→ Task directions: Copy the peer review text starting with "Thank you for your positive assessment" and going on through "resonated with you.", substituting "interest" for "curiosity".

→ Text:
···

评论- Thank you for the response

2025-08-07

Thank you for providing the additional experiments and insights. I have carefully read the authors' responses and found the clarifications of Q3 to be especially helpful and encourage the authors to incorporate these results and clarifications into the revision. I am pleased to maintain my positive judgment.

2025-08-07

Thank you for your positive feedback and valuable suggestions. We greatly appreciate your time and effort, and we will incorporate all clarifications regarding Q3 into the revised manuscript.

审稿意见

评分: 5置信度: 42025-07-03

The paper identifies underthinking in long-reasoning LLMs (LRMs)—a tendency to hop between reasoning threads without sufficiently exploring promising ones. It (i) formalises an underthinking score that captures token-efficiency in incorrect answers , (ii) shows the prevalence of the phenomenon across three maths-reasoning benchmarks, and (iii) proposes Thought-switching-penalty (TIP), a decoding modification that down-weights tokens signalling a strategy switch. TIP improves Pass@1 by up to +5.8 pp without fine-tuning and synergises with self-consistency and laconic decoding

优缺点分析

Strength

To the best of my knowledge, this is the first paper that systematically characterise the "underthinking" in reasoning LLMs.
Therefore this is also the first paper that proposed the SUT score, a valid metric for quantifying the underthinking behaviours.
This paper really expanded my understanding of the LLMs' limitations beyond the simple accuracy metrics.

Weakness

The correct thought score is judged by the distilled LLMs, which may introduce bias.
Rather than saying as a weakness point, I am a little bit curious that if this kind of analyse toolkit could be easily adapt to coding and multi-modal reasoning problems?

问题

See the weakness part.

局限性

yes.

最终评判理由

I will maintain the original score, in my opinion this paper should be accepted.

格式问题

N/A

作者回复

2025-07-30

Thank you for your positive assessment (rating 5) and for highlighting the novelty of our systematic characterization of underthinking in LRMs, our proposed SUT score (which you called a "valid metric"), and how it expands understanding beyond simple accuracy metrics. We appreciate your curiosity about extensions and are glad our work resonated with you.

···

→ Source information:
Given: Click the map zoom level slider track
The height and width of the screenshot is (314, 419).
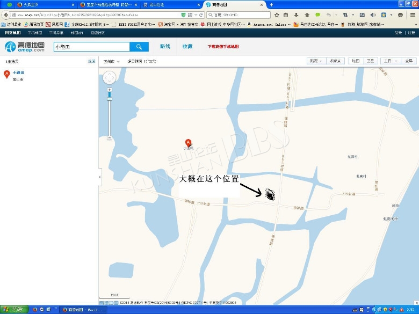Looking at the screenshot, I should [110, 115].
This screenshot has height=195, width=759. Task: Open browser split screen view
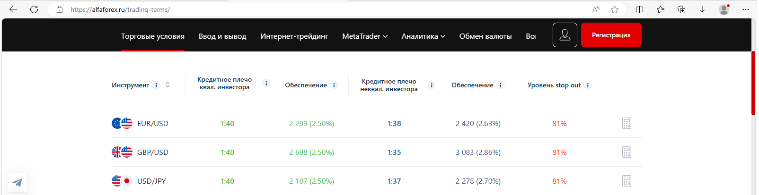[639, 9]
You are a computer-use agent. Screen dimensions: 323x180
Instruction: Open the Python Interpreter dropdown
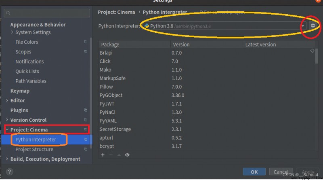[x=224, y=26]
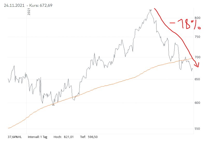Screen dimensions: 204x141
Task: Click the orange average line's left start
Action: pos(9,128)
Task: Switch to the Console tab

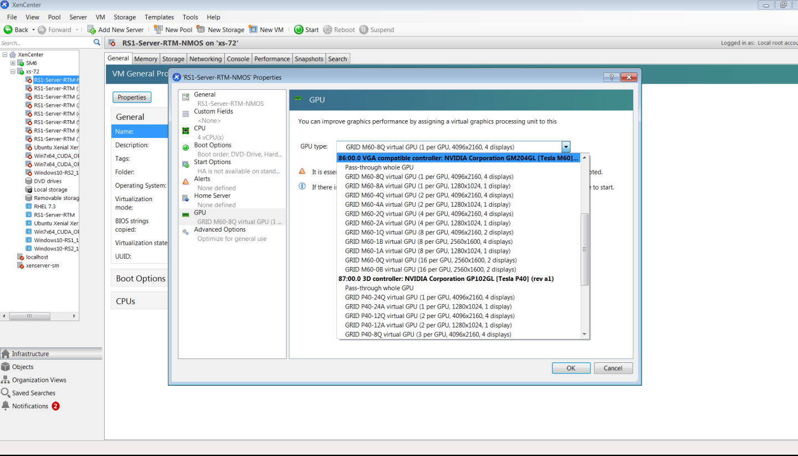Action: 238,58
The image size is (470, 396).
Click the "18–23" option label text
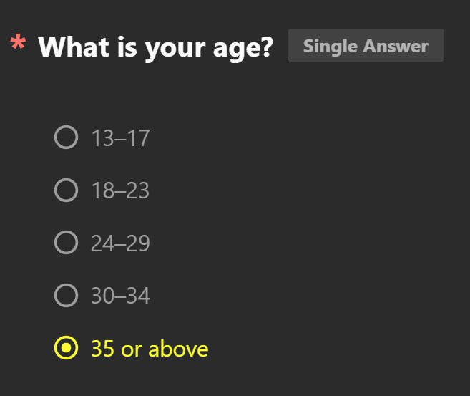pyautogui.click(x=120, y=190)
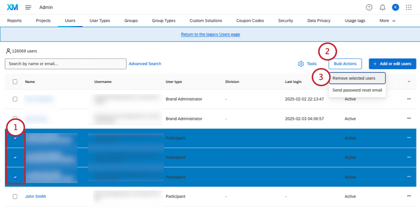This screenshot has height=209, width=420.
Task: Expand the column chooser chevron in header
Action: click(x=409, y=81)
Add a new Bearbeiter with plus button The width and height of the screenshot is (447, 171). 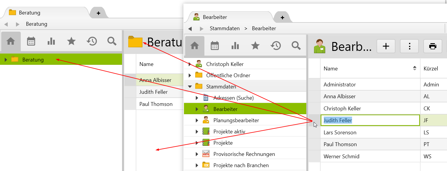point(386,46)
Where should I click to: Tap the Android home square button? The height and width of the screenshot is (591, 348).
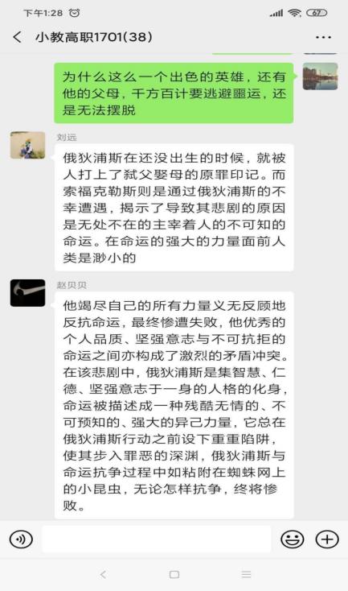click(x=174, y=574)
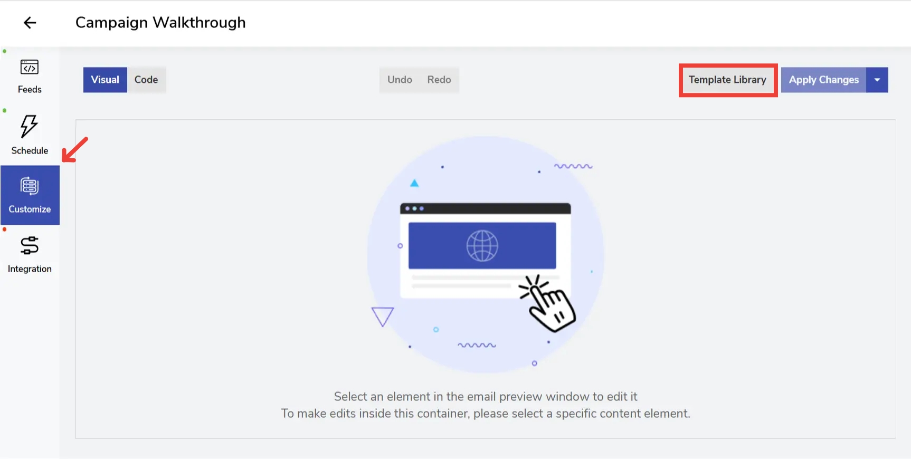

···

→ Solution below:
Thank you for your positive assessment (rating 5) and for highlighting the novelty of our systematic characterization of underthinking in LRMs, our proposed SUT score (which you called a "valid metric"), and how it expands understanding beyond simple accuracy metrics. We appreciate your interest about extensions and are glad our work resonated with you.